Le plasticien arrive à concilier la force de la création avec la relative fragilité de ses matériaux de création et cela donne un ensemble de travaux qui seront un excellent viatique pour le succès, Chawki Atia est un artiste à suivre de près. Natif de cette grande année 1988, ce jeune aux ambitions fécondes obtient en 2012 un diplôme qui lui ouvre les portes vers le monde de la créativité. Encore jeune par rapport à ses pairs au sommet de la profession il ne tardera pas à compter parmi les leaders de cette nouvelle scène artistique.
Pour entrer de plain-pied dans le Calligraffiti, on remarque très vite malgré son caractère un peu brouillon hérité de l’art de la rue les travaux d’Ahmed Amine Aitouche alias sneak, né en 1990, étudiant à l’école des Beaux-Arts d’Alger depuis trois ans.

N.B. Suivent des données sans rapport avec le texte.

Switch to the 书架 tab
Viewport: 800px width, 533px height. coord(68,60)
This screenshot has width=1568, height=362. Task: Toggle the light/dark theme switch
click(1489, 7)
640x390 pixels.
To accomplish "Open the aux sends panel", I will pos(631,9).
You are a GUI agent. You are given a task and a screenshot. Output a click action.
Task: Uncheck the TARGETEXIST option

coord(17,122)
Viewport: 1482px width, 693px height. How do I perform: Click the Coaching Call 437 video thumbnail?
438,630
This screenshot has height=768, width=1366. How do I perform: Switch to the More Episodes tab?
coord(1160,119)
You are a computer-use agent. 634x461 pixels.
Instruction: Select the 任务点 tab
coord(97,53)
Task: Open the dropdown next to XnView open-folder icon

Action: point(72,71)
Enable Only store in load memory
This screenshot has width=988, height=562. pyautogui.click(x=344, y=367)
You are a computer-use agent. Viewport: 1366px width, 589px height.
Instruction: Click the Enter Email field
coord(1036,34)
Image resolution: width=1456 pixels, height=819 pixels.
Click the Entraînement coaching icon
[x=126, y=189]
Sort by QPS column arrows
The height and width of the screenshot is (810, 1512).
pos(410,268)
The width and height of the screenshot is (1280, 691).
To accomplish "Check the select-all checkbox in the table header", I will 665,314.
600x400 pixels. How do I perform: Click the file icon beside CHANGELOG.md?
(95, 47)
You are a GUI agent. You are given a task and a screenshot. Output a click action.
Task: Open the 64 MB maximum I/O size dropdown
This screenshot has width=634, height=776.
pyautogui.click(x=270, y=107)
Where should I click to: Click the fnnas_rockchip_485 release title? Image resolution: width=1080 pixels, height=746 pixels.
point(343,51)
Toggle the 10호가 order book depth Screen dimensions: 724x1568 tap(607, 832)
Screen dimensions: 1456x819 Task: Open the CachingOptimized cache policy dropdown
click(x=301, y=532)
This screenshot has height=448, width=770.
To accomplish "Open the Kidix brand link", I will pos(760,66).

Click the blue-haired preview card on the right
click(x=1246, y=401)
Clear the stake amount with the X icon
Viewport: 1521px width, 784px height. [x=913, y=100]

C’est là qu’il a commencé la calligraphie à laquelle il s’est senti immédiatement rattaché au point de délaisser le dessin. Optant ainsi pour des « écritures urbaines » qui prennent place sur d’immense tableaux qui ont la particularité d’user de formes calligraphiques superbement composées en une seul intervention sans croquis ni esquisse pour un rendu efficace et de très belle facture, « Sneaks » commence à tracer sa route dans la nouvelle scène artistique, nous verrons avec plaisir jusqu’ou ira son talent fou dont on voit dès à présent qu’il présente dans cette exposition inédite des œuvres uniques de sa création et marque ainsi une nouvelle page de l’art du Calligraffiti en explorant des perspectives inattendues : «L’artiste met en lumière des calligraphies s’appuyant sur les formes géométriques et tracés calligraphiques qui s’allient pour fondre les unes dans les autres et composer des fresques vibrantes de poésie. Sneak fait partie de ces artistes qui ont choisi la rue pour s’exprimer.

Le street art est pour nous la pratique de notre liberté intellectuelle, sociale et culturelle. Le fait de poser sa pensée chaotique sur un mur est déjà une harmonie accomplie avec la ville et ses habitants ». Pour le troisième larron qui expose, il s’agit de Lmnt (a.k,a el far) pour le goût des anglicisme un «writer » urbain né en 1988 à Souk Ahras, on saura avec surprise qu’il est diplômé en psychologie clinique, aussi évidement passionné de lettrage, et de disciplines diverse nées dans les rues avec un engouement particulier pour le Calligraffiti avec des œuvres qui ont un pied dans la tradition, un autre dans la modernité et l’expression un peu post moderne qui caractérise la nouvelle création algérienne.

Il fait ainsi partie de la mosaïque multicolore d’une jeunesse algérienne en quête d’identité et qui commence à s’impliquer dans la nouvelle scène artistique algérienne à partir de 2011, Lmnt est un militant infatigable pour la liberté d’expression et la reprise de possession de l’espace public, il fait notamment partie des collectifs ink, industriz et Siiw qui se manifestent dans les espaces publics en favorisant le « dialogue » direct avec le public par l’espace artistiques réalisé dans l’espace urbain. Un trio d’artistes à voir, avec qui discuter en toute sympathie, à la galerie Ezzou’Art pour le plaisir des yeux.